The behavior change: don't let the conversation drift to scale — yours or a competitor's. Anchor it on those four levers, because they're what the founder can test and what survives a supply crunch. The fundamental concept: in a constrained market the scarce good isn't the resource itself, it's dependable, usable access to it — sold on availability, price, flexibility, and ease, never on size.

Our Play

GEAP: The Sovereign AI Foundation for Model Optionality

This week's "Iron Curtain" story is the strongest case yet for model portability. Gemini Enterprise Agent Platform (FKA Vertex AI) — GEAP — lets customers run Anthropic, Gemini, and a 200+ model garden behind one compliant control plane, inside their chosen region.

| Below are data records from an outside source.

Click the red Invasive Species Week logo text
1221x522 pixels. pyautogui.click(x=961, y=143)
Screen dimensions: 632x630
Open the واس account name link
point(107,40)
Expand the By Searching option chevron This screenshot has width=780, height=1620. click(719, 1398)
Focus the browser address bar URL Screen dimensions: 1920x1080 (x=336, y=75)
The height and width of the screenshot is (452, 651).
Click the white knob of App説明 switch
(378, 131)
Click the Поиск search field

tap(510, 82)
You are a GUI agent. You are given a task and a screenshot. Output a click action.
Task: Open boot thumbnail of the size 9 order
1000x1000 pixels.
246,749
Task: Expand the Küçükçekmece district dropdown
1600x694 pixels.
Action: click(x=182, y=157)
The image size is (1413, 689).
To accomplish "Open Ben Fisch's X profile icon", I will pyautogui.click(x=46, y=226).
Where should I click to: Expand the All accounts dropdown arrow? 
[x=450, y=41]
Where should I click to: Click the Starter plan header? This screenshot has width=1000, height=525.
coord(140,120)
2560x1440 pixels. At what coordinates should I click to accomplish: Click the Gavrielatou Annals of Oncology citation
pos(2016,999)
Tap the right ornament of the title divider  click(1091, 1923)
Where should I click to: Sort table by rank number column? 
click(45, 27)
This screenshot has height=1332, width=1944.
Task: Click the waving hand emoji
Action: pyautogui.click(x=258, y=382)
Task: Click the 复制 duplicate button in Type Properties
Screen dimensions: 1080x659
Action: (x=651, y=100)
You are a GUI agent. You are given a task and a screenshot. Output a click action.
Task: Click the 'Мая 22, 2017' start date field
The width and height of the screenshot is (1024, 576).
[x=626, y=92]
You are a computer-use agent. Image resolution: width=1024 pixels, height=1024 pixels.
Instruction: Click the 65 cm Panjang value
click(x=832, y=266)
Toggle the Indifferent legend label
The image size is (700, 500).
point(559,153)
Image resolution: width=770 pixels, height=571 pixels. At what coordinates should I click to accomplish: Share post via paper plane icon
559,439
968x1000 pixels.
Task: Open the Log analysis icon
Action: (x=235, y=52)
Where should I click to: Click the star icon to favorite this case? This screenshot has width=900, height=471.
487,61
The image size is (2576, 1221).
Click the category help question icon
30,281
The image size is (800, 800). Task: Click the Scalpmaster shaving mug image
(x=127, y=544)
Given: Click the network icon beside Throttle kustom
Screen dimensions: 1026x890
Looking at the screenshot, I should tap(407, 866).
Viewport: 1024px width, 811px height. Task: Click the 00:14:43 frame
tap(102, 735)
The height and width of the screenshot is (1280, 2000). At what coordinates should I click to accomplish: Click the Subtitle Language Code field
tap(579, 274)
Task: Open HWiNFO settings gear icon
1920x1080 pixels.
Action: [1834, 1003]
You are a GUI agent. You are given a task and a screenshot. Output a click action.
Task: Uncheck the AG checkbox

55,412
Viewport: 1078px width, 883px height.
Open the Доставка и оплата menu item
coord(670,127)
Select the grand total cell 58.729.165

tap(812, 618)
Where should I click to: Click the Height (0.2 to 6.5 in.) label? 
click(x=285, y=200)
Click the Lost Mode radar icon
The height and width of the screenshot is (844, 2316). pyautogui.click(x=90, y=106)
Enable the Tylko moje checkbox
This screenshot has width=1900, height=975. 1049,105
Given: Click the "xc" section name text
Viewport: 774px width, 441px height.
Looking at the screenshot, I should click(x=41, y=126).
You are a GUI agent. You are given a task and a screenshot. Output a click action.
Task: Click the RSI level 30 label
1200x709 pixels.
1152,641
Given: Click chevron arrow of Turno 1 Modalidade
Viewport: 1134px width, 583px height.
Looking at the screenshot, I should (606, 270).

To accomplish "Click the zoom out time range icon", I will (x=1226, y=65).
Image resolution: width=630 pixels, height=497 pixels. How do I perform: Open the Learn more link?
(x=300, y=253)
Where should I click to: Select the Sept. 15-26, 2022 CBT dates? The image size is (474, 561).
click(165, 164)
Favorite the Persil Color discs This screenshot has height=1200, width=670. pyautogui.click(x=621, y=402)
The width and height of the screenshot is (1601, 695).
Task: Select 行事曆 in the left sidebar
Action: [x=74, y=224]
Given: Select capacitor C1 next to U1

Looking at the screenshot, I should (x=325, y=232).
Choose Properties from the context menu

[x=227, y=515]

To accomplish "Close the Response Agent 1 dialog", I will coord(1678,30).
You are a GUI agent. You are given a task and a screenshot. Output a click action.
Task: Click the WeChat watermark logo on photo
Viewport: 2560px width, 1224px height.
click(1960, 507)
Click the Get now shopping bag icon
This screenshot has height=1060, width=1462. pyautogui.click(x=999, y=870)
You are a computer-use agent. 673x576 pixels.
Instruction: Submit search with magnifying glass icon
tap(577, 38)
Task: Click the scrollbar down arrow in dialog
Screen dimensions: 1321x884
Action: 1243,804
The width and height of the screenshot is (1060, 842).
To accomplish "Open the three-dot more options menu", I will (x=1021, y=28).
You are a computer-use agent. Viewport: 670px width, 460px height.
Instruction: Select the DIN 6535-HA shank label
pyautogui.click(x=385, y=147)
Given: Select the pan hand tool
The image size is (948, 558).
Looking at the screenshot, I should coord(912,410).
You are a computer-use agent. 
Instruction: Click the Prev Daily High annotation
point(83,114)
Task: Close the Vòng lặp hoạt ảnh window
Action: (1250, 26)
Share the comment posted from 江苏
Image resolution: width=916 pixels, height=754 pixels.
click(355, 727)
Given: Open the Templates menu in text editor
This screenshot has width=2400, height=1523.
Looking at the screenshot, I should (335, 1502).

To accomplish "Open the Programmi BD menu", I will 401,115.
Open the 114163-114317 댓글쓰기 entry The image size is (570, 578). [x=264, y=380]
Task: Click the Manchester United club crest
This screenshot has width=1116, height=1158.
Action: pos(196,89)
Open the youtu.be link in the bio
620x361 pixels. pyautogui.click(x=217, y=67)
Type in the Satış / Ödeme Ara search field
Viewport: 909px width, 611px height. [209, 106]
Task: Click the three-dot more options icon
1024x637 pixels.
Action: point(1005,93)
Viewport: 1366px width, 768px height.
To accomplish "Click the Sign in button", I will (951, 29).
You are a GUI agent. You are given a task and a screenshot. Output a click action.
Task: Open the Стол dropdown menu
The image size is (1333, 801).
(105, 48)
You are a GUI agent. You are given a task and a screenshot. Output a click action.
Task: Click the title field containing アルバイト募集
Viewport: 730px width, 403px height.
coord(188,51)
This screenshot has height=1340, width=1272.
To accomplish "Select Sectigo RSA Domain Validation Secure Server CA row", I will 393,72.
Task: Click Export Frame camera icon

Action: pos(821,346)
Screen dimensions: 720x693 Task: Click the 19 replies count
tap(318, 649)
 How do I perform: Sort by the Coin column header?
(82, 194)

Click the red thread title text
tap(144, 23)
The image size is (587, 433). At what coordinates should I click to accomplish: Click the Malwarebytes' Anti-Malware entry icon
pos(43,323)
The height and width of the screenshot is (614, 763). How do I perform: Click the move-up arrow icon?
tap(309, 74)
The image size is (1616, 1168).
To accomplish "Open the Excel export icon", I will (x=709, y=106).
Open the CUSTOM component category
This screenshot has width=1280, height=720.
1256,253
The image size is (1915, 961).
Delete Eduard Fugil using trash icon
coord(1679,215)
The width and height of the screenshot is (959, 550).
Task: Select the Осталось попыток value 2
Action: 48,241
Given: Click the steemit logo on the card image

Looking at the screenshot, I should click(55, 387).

The point isn't "use Gemini" — it's that the founder keeps the option to switch models without re-architecting, which is precisely the insurance a regulatory switch or a silent vendor change makes valuable.

Connect to this week: Directly answers "AI's New Iron Curtain" — model optionality and regional control as a hedge against unilateral vendor or regulator action.

Google Cloud Security: A Direct Answer to Zero-Trust for Agents

Builder's Corner named four agent threats — prompt injection, privilege escalation, lateral movement, and "RAG poisoning." Here's the Google Cloud Security answer to each, in plain terms:

  • Injection & jailbreaks → Model Armor. A filter that sits between the agent and the model, inspecting every prompt and response for injection attempts, jailbreaks, and sensitive-data leakage before they get through — like a metal detector at the model's door.
  • Privilege escalation → per-agent IAM identities. Each agent gets its own identity with least-privilege permissions, so a compromised agent can only touch what that single role allows — not the whole environment.
  • Lateral movement → VPC Service Controls. A security perimeter drawn around your data and services, so even an authenticated agent can't reach across it to systems it has no business touching, and data can't be exfiltrated out.
  • Poisoning & blind spots → Security Command Center. A central dashboard that inventories your AI workloads, watches for threats, and gives the per-call traceability (who did what, with which tool) that auditors and enterprise buyers ask for.

Together, that's the zero-trust checklist founders are starting to demand — identity per agent, traceability per call, and a hard boundary around the data agents can reach — available as configuration today, not a roadmap promise.

Connect to this week: Turns the Builder's Corner "Zero Trust for AI Agents" theme into a concrete, ship-today security posture rather than an aspiration.